** Given entries follows **

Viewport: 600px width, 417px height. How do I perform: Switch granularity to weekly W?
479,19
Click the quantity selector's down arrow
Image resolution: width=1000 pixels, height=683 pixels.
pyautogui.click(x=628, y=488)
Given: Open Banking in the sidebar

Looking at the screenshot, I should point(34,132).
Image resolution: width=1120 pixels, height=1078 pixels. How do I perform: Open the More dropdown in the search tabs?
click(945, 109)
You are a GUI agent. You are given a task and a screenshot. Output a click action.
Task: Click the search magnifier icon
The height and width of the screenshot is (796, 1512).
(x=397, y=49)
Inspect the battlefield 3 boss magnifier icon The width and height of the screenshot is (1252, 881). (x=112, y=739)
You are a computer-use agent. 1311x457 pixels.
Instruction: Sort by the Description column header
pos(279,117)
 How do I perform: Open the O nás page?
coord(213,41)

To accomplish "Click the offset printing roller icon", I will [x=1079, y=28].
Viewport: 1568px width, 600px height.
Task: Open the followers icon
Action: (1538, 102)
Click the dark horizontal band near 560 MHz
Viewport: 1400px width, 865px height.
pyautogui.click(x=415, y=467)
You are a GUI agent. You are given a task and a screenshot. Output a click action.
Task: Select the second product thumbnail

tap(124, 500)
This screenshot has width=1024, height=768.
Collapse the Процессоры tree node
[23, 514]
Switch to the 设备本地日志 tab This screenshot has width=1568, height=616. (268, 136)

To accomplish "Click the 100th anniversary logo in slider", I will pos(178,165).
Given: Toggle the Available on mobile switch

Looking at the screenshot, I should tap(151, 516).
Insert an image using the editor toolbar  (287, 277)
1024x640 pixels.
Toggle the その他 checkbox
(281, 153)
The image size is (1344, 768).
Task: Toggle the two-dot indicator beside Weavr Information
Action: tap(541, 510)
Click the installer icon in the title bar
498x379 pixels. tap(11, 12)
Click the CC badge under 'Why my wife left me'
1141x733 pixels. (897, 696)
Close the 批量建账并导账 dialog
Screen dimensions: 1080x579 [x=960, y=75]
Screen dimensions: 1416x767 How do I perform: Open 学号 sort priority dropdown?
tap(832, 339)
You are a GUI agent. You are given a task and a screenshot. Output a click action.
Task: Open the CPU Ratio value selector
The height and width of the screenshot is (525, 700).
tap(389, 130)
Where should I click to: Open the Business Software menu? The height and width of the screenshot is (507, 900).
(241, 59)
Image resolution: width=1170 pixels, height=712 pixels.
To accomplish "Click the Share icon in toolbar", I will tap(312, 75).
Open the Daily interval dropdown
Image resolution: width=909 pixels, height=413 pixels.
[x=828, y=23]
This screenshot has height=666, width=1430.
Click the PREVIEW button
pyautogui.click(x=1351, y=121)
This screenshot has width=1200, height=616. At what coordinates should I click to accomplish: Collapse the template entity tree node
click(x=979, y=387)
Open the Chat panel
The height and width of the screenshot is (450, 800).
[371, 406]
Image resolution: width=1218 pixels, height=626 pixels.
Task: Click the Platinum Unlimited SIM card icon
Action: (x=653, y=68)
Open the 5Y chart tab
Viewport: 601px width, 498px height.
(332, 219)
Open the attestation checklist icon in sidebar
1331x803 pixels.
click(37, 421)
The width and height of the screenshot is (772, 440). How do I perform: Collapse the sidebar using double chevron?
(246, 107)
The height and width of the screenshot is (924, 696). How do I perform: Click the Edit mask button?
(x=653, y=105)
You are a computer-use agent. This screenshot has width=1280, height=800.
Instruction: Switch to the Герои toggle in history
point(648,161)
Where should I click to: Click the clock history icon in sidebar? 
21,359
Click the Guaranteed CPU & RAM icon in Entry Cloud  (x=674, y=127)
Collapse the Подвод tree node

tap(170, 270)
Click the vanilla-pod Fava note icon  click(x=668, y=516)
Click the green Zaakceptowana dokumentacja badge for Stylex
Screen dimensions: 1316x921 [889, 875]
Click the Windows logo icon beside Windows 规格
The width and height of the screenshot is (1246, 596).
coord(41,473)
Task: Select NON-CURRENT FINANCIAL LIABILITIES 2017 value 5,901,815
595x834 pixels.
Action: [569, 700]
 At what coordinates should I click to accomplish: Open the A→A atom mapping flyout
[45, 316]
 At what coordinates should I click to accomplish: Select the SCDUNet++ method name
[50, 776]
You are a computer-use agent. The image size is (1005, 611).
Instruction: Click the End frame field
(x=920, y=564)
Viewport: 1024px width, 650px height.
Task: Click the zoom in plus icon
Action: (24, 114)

** End of Given entries **

**Task to carry out**
Nothing but the lines from the one with "At what coordinates should I click to accomplish: Open" through the last line of the data should appear; print them exactly.

**Solution**
 At what coordinates should I click to accomplish: Open the A→A atom mapping flyout
[45, 316]
 At what coordinates should I click to accomplish: Select the SCDUNet++ method name
[50, 776]
You are a computer-use agent. The image size is (1005, 611).
Instruction: Click the End frame field
(x=920, y=564)
Viewport: 1024px width, 650px height.
Task: Click the zoom in plus icon
Action: (24, 114)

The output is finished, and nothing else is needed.